The composition of the boards can contribute to the gap between rhetoric and reality regarding health equity. In the 2018 AHA survey, 42% of US hospitals had all white board members, and 70% of the board members were male. In part because board members are typically big donors, hospital boards often reflect, rather than respond to, broader inequalities. Many not-for-profit hospitals spend less on charitable causes than for-profit hospitals, although they receive significant tax breaks for providing social services. Prioritizing charitable care for low-income neighborhoods, often communities of color, can result in financial loss, a tension between purpose and gain that boards help navigate. If the plaques were more reflective of the communities their hospitals serve, this tension could be channeled differently.

The fact that we could not find a list of board members for five of the top 20 hospitals shows a possible lack of transparency. Patients, healthcare workers, and community members have few mechanisms to hold nonprofit hospital leaders accountable. They are not elected by the public or elected by shareholders. Many of these hospitals have such significant market power that patients often cannot conduct their business elsewhere as they would in more competitive markets.
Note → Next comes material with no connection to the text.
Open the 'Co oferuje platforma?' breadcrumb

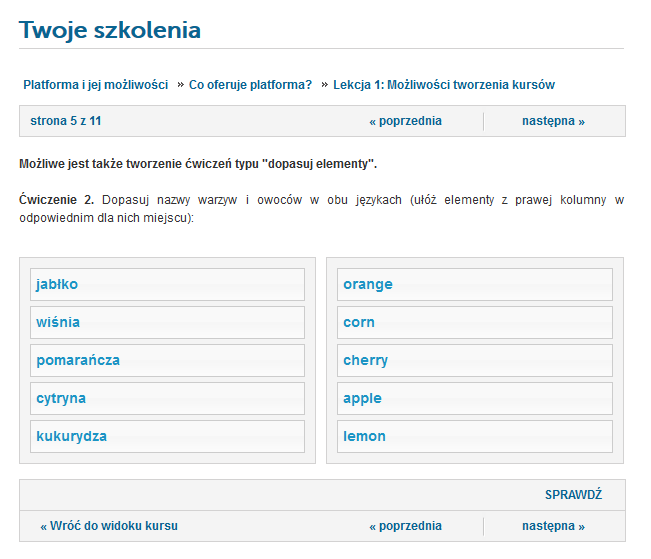(250, 85)
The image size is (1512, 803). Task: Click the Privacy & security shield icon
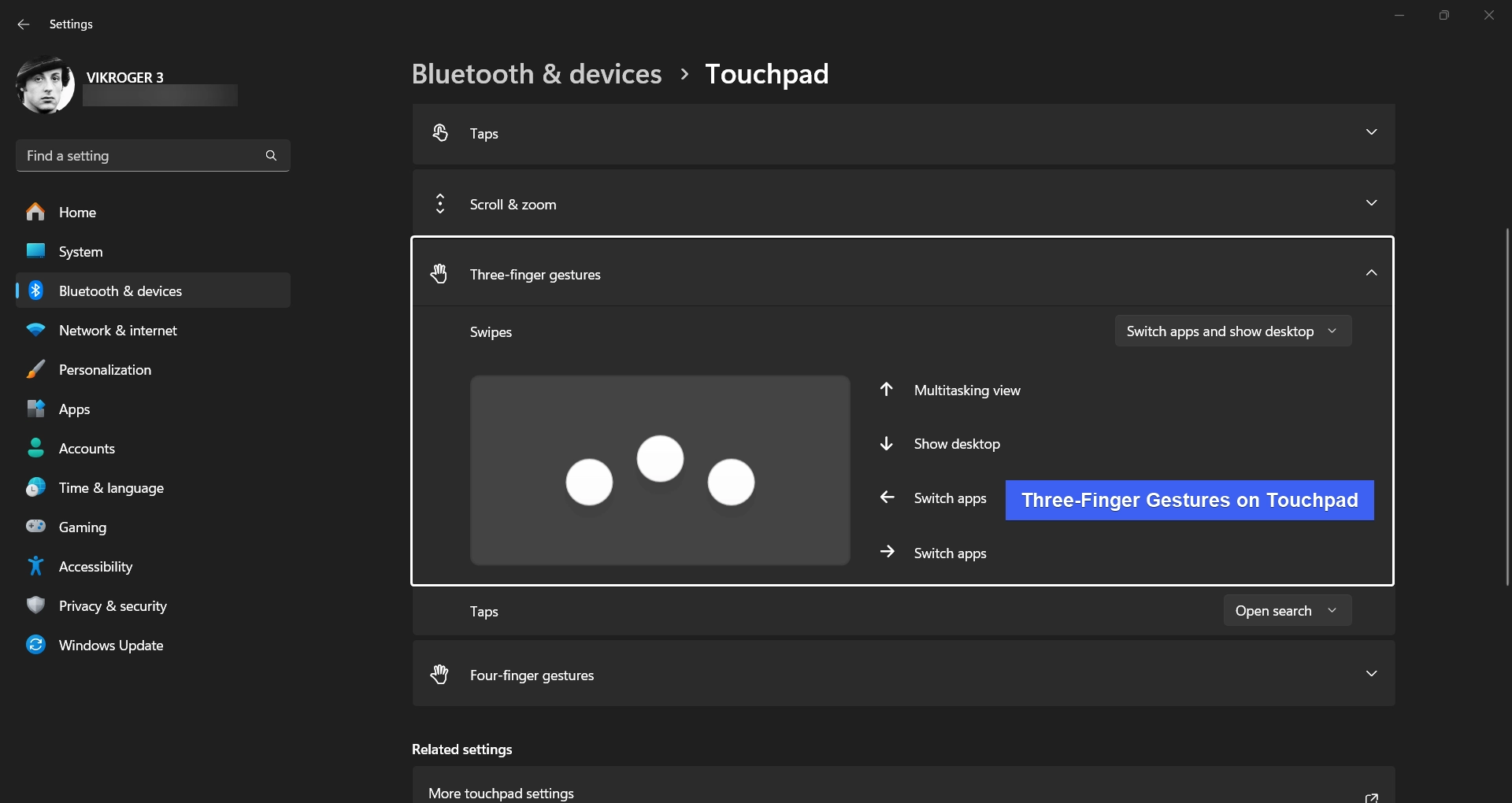35,605
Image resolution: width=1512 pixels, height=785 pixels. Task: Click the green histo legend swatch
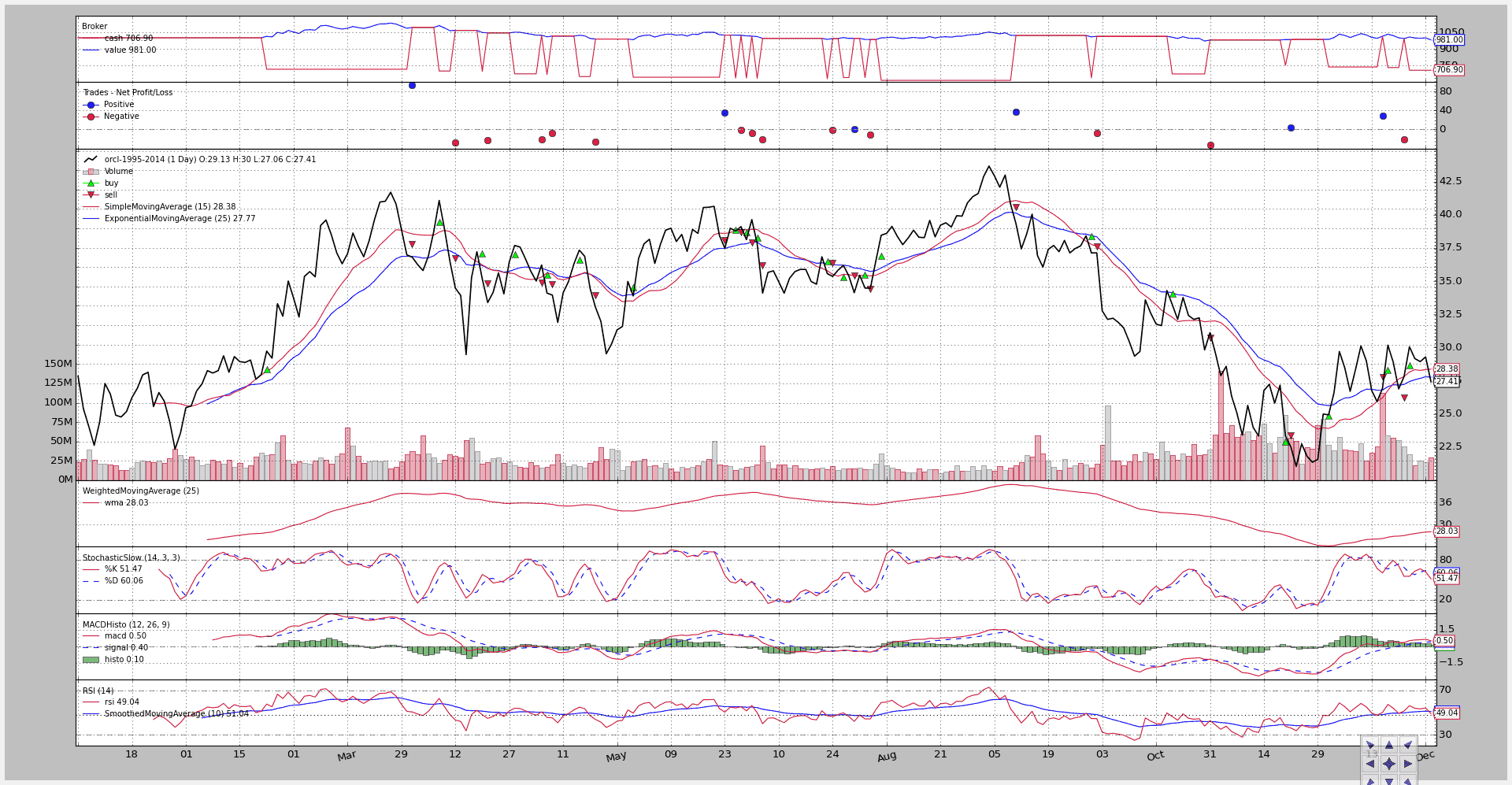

Failure to publicly disclose the names of board members through accessible websites shields hospitals from public scrutiny and undermines accountability.

The management of the hospital needs to be evaluated urgently. Currently, healthcare workers can encourage nonprofit hospital leaders to diversify their boards across multiple dimensions, including race, gender, and socioeconomic status, and also include a broad spectrum of frontline workers. To drive this forward, organizations like the American Hospital Association could develop an accreditation process to certify bodies that are appropriately representative, including different types of healthcare workers and patients, who match the demographics of their communities.

If voluntary efforts fail, regulation could be considered. The Internal Revenue Service could mandate standardized public reporting on board composition and require boards to meet certain criteria to maintain their tax-exempt status, which is very valuable for nonprofit hospitals. Criteria could be taken from existing models inside and outside the health care system. For example, at government-approved health centers, at least half of the board members must be patients. New rules require Nasdaq-listed companies to disclose data annually on the gender and racial characteristics of their boards of directors and include two “distinct” directors.

New criteria could also shape how board members are selected, leaning on proposed legislation such as the Accountable Capitalism Act, introduced into Congress by Sen. Elizabeth Warren (D-Mass.), requiring 40% of company board seats to be held by employees must be elected.

Taken together, such measures could help reform hospital boards to protect patients and empower frontline workers.

Sanjay Kishore is a Resident Physician with the Equal Justice Initiative and an Assistant Clinical Professor at the University of Alabama at Birmingham. Suhas Gondi is an internal medicine and primary care resident at Brigham and Women’s Hospital in Boston. The views expressed here are her own and do not necessarily represent those of her employers.